¿Contrapunto o melodía?
El músico más grande de todos los tiempos es Juan Sebastián Bach. Es una opinión subjetiva, pero si se documenta, verá que la mayoría de los profesionales de la música piensan igual. El contrapunto, que dominaba como nadie, es el arte de composición que analiza la relación entre distintas voces para obtener un equilibrio armónico. Por otro lado, la melodía que podrá definirse de distintas maneras no deja de ser eso que nos hace vibrar, y de eso Bach sabía mucho. Bien, ¿y qué tiene que ver esto con el teatro? Pues en mi cabeza es una imagen especular de lo que, bajo mi punto de vista, hace de un autor teatral convencional uno sobresaliente. Un autor que tiene contrapunto y melodía es uno que define personajes y sus relaciones y además sabe sumergirlos en el desarrollo espacio temporal de la obra. Esta combinación es difícil de conseguir.

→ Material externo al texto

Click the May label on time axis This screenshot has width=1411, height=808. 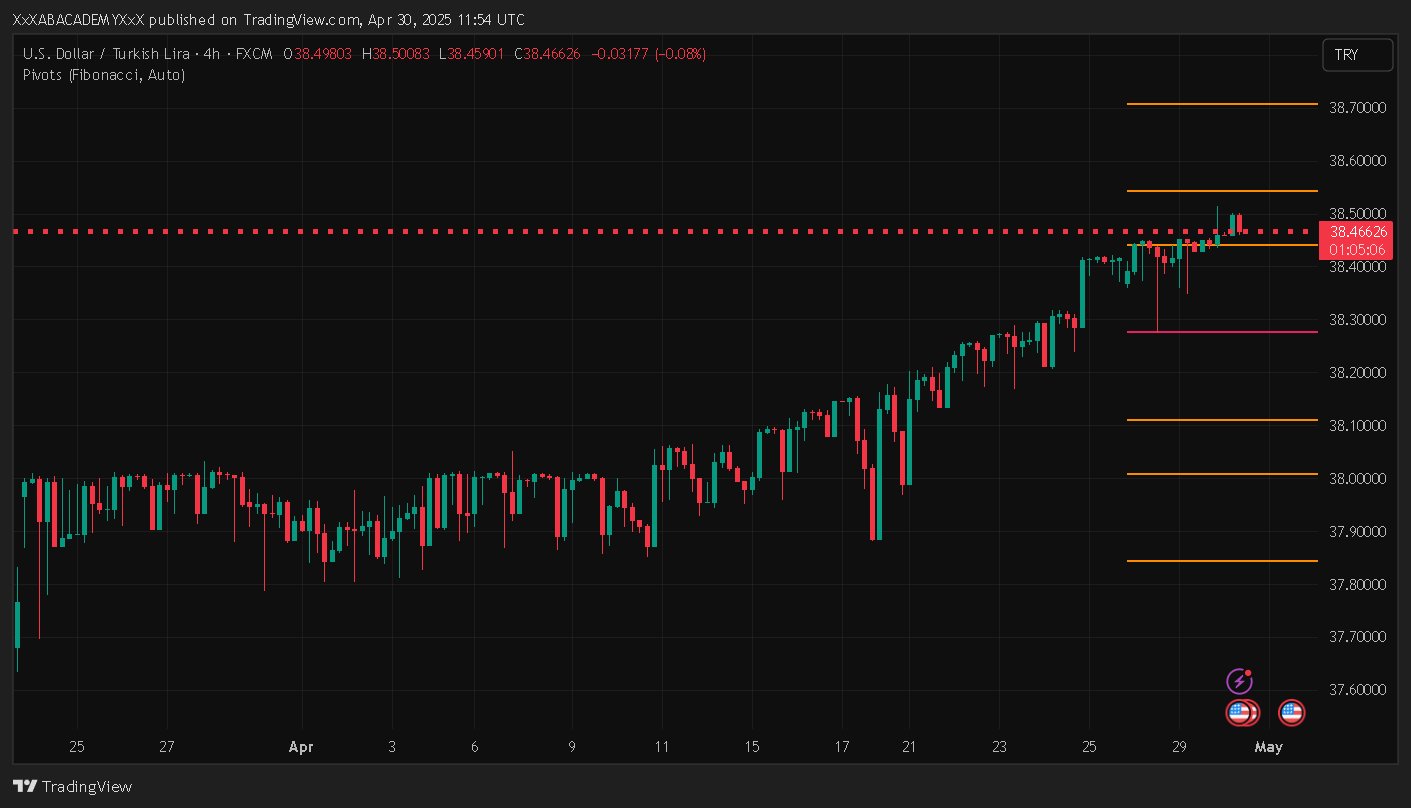(x=1268, y=747)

Desde las neurociencias aplicadas al teatro, hay justificación para abordar este binomio escritura escénica/contrapunto y escritura de personaje/melodía. Un autor que sabe desarrollar una trama puede conquistar la atención del público tanto como el que sabe dar profundidad a sus personajes, pero ¿cuántos dominan ambos ejes? Según los expertos en neurociencia, las neuronas de una persona (y por supuesto las de un espectador inmerso en una obra teatral) trabajan para crear lo que llamamos experiencia consciente. Hay quien la llama consciencia, concepto fácilmente confundido con inteligencia pues aquella tiene que ver precisamente con la experiencia que se nos hace vivir en el patio de butacas y esta con la comprensión de lo vivido, siempre interesante pero no fundamental.

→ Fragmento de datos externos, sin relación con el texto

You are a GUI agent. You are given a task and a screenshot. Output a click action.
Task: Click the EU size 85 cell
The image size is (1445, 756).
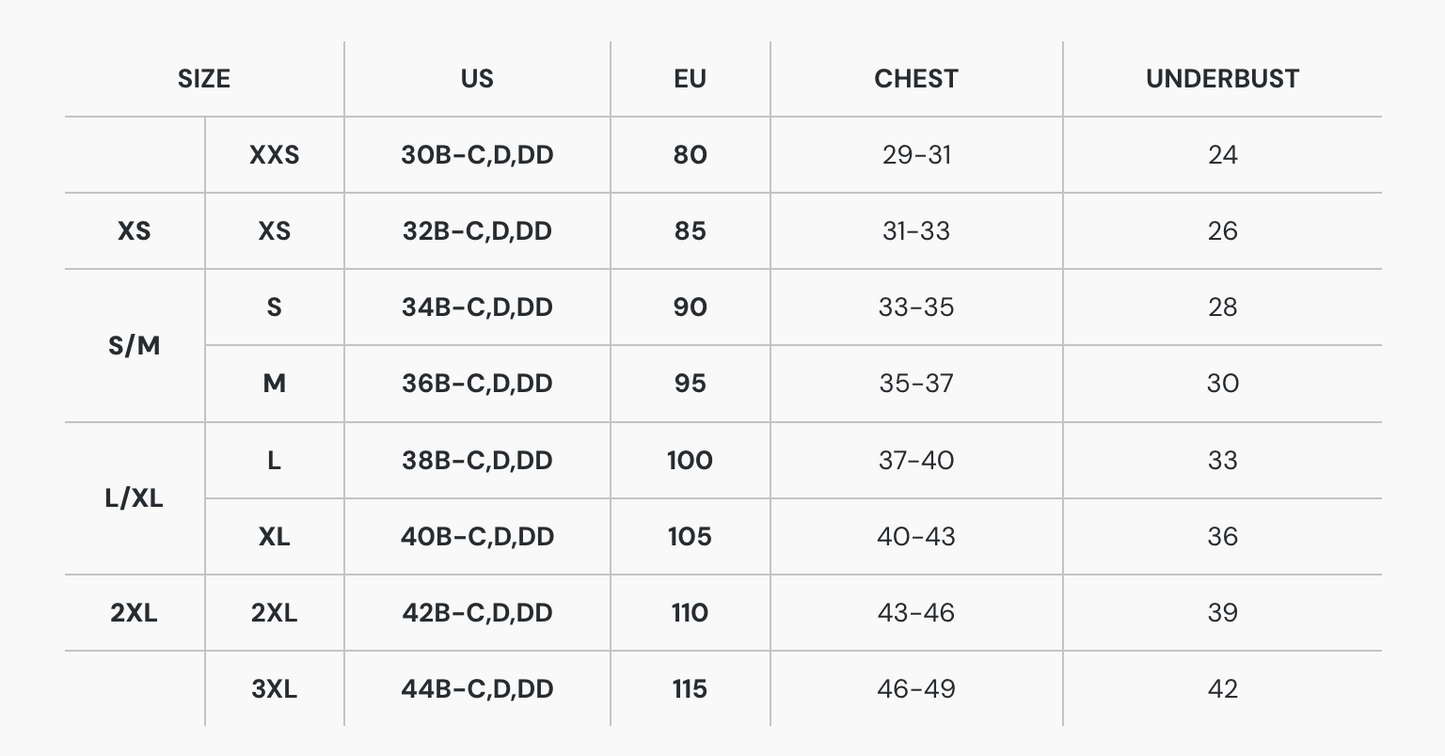[690, 231]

Habría así dos variables para procesar el trabajo que se nos propone desde el escenario. En primer lugar, las experiencias que nos hacen vivir a partir del mundo conocido que nos rodea y nos permite vivir la historia que nos cuentan como una película interior, de esta manera entendemos el argumento. Por otro lado, tendríamos la capacidad de sentirnos o no parte de esa película. Conseguir esto no es tan fácil y tiene que ver con la capacidad de entender la profundidad del personaje. El cerebro del espectador está en un estado de prognosis constante de lo que se le está mostrando, estamos programados para ser así, y lo curioso del caso es que lo que anticipamos y corresponde a lo que pensamos que va a suceder, no se genera de las señales que recibimos desde el escenario, sino que está gobernado por las experiencias previas que hemos tenido en la vida y está guardado en algún lugar del cerebro. De esta manera, el autor tiene que saber hilvanar el desarrollo de las acciones con el de los personajes de tal manera que la mayoría de los espectadores tengan experiencias conscientes subjetivas. Por eso es tan difícil ser un buen autor, uno que escriba textos que signifiquen a todos de manera distinta sin tener control sobre los condicionantes subjetivos finales.

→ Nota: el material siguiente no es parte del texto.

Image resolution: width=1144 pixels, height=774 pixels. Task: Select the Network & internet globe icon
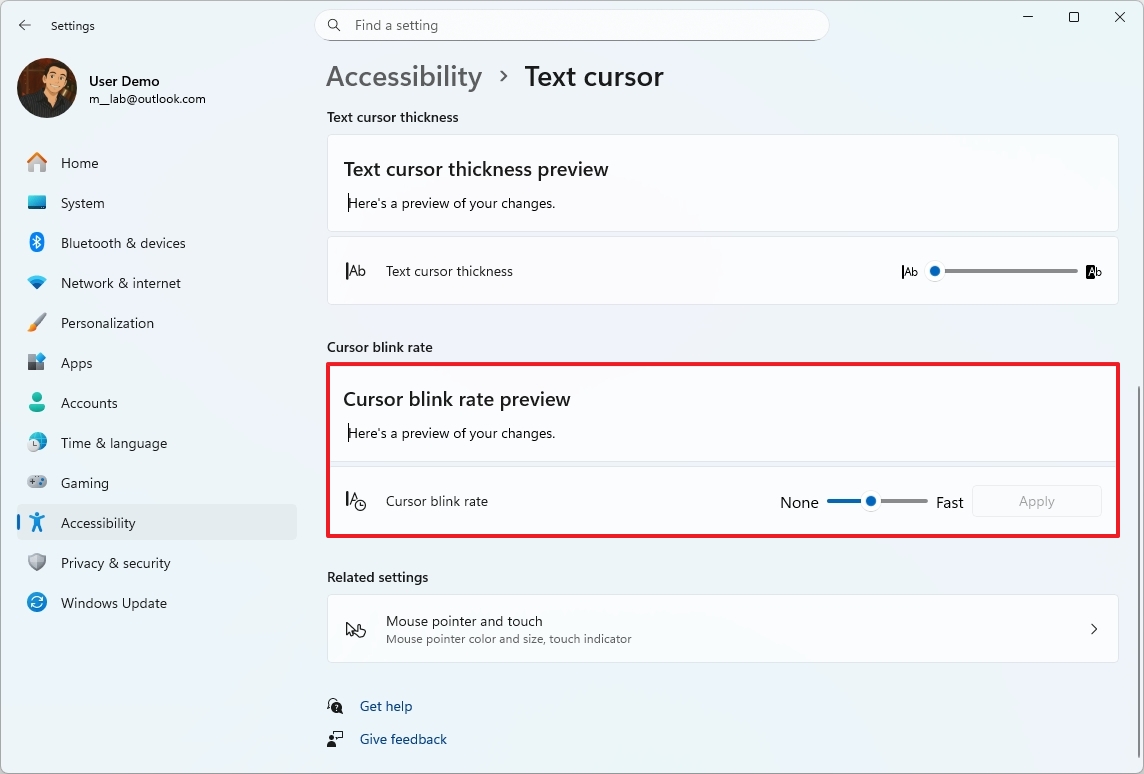pyautogui.click(x=36, y=282)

Vivir una experiencia de este tipo y hacerlo en grupo, es equivalente a alucinar, porque sabemos sin ver y entendemos sin que se nos explique; viajamos con los personajes. Los neurocientíficos determinan que los humanos fabricamos nuestra realidad a partir de estas alucinaciones, y, por tanto, dejamos que el autor forme parte de este viaje tan personal. Eso no todos lo consiguen. En la vida real los humanos hemos ido moldeando nuestras experiencias del mundo y de nosotros mismos y las llamamos alucinaciones controladas, unas que nos mantienen vivos ante los peligros. En el teatro igual, pero el autor sabrá alejarnos de esa zona de confort para llevarnos de viaje y, además de mantenernos vivos, transformarnos. Bach lo hizo. Shakespeare lo hizo. Lorca lo hizo. Para mí, Pinter lo hizo… ¿alguna sugerencia?